Yongjian Pan (React.js/MongoDB Full Stack Software Developer) completed his 6th week helping with the Highest Good Network software. This week Yongjian raised PR 792 that fixed the duplicating “Save Change” button in other tabs under the user profile page as commented by other reviewers in PR 785. The toggling visibility function has remained intact. In addition, he also worked on other tasks in his team member tasks list. See below for related pictures of this work.
Tooba Jamal (Software Developer) completed her 5th week helping with the Highest Good Network software. This week Tooba worked on the issue “Make time log icon command(mac)/control(PC) clickable.” Tooba researched for the best possible solutions, implemented the solution and completed this task. She also raised a new PR, and re-reviewed PR 719, which she ultimately approved. The images below show some of this work.
Lucile Tronczyk (Full Stack Software Developer) completed her 4th week helping with the Highest Good Network software. This week Lucile approved PR 719 to ‘keep on tab when saving changes,’ as well as PR 782 to ‘add missing tab to the Weekly Summaries Reports.’ She continues to get familiar with the HGN Volunteer Documentation, and completed some testing for the following bug: ‘when trying to remove a blue square it changes the person to inactive.’ She also reviewed and asked for approval for PR 783 to ‘redesign permissions page and user permission component,’ and redesigned the “Manage User Permissions” component on the permissions management page. Lucile began adding confirmation improvements to the People Report. And finally, she finished the front end work for this but had issues with the back end. The pictures below relate to this.
The Highest Good Network software PR Review team also worked to test all of the above PRs and find any bugs they could within those PRs and the software as a whole. This week’s active members of this team and how many weeks they’ve been with us are as follows: Abdelmounaim “Abdel” Lallouache (Software Developer) completed his 4th week, Alexander G Huerta (Software Engineer) complete his 1st week, Anish Pandita (Software Engineer) completed his 11th week, Vishvesh Sheoran (Artificial Intelligence Specialist) completed his 2nd week, Xiao Tan (Software Engineer) completed her 2nd week, Yu-Wei Hsu (Software Engineer) completed his 1st week, and Yubo Sun (Full Stack Software Developer) completed his 1st week.

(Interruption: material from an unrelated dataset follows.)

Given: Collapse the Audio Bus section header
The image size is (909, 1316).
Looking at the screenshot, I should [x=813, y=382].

The collage below shows a compilation of the work from this team.
Jin Hua (Web Marketer and Graphic Designer) also helped us fix some website file structure issues and made updates for our Google Analytics to GA4. The pictures below show some of this work.
AND WE PRODUCED THIS WEEKLY UPDATES BLOG – CLICK HERE TO SUBSCRIBE
One Community welcomes Vitor Adriel to the Software Development Team as our newest Volunteer/Consultant!

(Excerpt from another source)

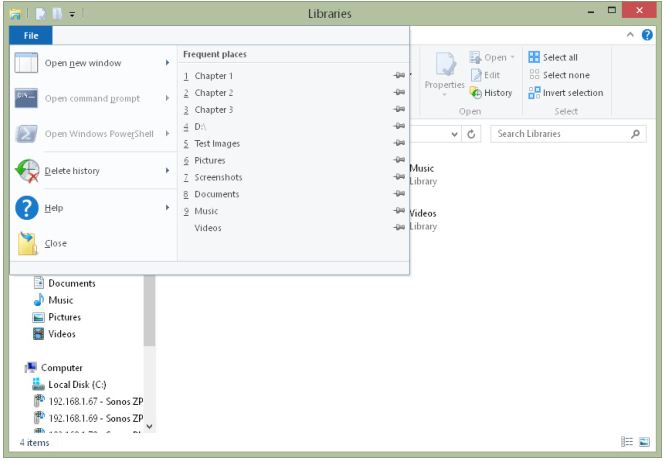
Task: Click the ribbon Help icon at top right
Action: (647, 35)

Vitor is a passionate self-taught software engineer who has loved technology since he was 5 years old. He started developing at a very young age and, in 2022, realized his love for the profession and chose programming as his career path. Since then, he has worked diligently, completing projects and becoming better with each one. He is now a full-stack developer (at the age of 17) with One Community, where he is helping to develop the Highest Good Network. Here, he has proved himself to be not only an excellent developer and team member but also earned himself a position with the management team.